▸ Instructions for the task: Nothing may differ between your reply and the listing that follows.

▸ Records for this task:
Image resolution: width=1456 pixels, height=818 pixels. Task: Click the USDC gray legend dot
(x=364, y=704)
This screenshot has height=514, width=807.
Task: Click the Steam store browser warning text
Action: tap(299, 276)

▸ Written answer:
Image resolution: width=1456 pixels, height=818 pixels. Task: Click the USDC gray legend dot
(x=364, y=704)
This screenshot has height=514, width=807.
Task: Click the Steam store browser warning text
Action: tap(299, 276)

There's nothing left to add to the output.